§ **Passage provided**:
::::::
ReneSola revises Q2 guidance due to challenging market conditions12. July 2011 | Industry & Suppliers, Markets & Trends | By: Becky Stuart
ReneSola Ltd has revised its second quarter 2011 guidance downwards as a result of falling photovoltaic wafer prices and a "challenging" module market.
Initially, the Chinese manufacturer expected to ship between 330 and 350 megawatts (MW) of photovoltaic wafers and modules in the second quarter. However, due to the current market conditions, it has revised these figures downwards, to between 290 and 300 MW.
Meanwhile, it has decreased its projected gross profit margin from between 25 and 27 percent in the second quarter of this year, to between just 17 and 19 percent.
Revenues are also expected to take hit, with ReneSola expecting to reap USD$235 million to $245 million, instead of $280 million to $300 million.
::::::
§ **Records provided**:

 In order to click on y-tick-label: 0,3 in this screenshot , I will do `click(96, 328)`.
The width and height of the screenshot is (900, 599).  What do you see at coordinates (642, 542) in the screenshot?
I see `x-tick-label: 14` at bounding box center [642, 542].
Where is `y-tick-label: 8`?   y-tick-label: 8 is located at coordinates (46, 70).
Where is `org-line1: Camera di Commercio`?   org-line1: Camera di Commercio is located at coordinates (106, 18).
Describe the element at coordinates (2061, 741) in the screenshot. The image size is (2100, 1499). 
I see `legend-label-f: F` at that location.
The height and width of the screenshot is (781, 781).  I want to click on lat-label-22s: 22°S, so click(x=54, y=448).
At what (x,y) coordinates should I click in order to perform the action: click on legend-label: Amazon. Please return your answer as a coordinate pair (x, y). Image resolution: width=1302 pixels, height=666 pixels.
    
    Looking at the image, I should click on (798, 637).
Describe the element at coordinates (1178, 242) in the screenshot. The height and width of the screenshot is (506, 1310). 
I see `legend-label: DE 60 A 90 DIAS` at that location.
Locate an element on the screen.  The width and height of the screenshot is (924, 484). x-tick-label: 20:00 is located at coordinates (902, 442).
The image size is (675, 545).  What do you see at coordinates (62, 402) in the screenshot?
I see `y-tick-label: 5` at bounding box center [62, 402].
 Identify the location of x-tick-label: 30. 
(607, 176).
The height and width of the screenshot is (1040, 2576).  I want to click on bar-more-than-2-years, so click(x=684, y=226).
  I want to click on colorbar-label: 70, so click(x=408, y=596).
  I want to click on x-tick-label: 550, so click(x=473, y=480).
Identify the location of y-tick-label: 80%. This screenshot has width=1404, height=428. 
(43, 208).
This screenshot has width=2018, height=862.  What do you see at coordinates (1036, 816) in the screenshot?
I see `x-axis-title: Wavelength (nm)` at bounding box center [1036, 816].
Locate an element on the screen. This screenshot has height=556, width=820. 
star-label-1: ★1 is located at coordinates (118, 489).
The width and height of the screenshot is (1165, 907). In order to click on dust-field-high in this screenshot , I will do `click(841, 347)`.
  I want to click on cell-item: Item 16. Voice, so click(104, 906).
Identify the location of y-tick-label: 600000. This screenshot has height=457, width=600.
::::::
§ **Brief A**:
Answer these questions using the article on ReneSola's revised guidance:
(i) How many megawatts of wafers and modules did ReneSola first expect to ship in the second quarter?
(ii) What gross profit margin does the company now project?
(iii) What revenue range does ReneSola now expect?
§ **Brief B**: Summarize the article on ReneSola's revised guidance in two sentences.
§ **Brief C**: Write a continuation of the article on ReneSola's revised guidance, picking up after its final sentence.
The rows come from a different source than the article.

§ **Your response A**:
(i) Between 330 and 350 MW
(ii) Between 17 and 19 percent
(iii) USD$235 million to $245 million

§ **Your response B**: ReneSola Ltd has lowered its second quarter 2011 guidance because of falling photovoltaic wafer prices and a challenging module market. It now expects to ship 290 to 300 MW instead of 330 to 350 MW, with a gross profit margin of 17 to 19 percent instead of 25 to 27 percent and revenues of $235 million to $245 million instead of $280 million to $300 million.

§ **Your response C**:
In a statement, Xianshou Li, ReneSola's chief executive officer, explained: "We experienced greater-than-expected price declines in both our core wafer business and supporting module business in the second quarter of 2011."
On a more positive note, he added: "Although the decline in wafer prices will impact our second quarter margins, we believe our low manufacturing costs will continue to decrease with our in-house polysilicon production expansion and proprietary technology advances in manufacturing and will help ease margin pressure. Additionally, our wafers are still selling at a 100 percent utilization rate."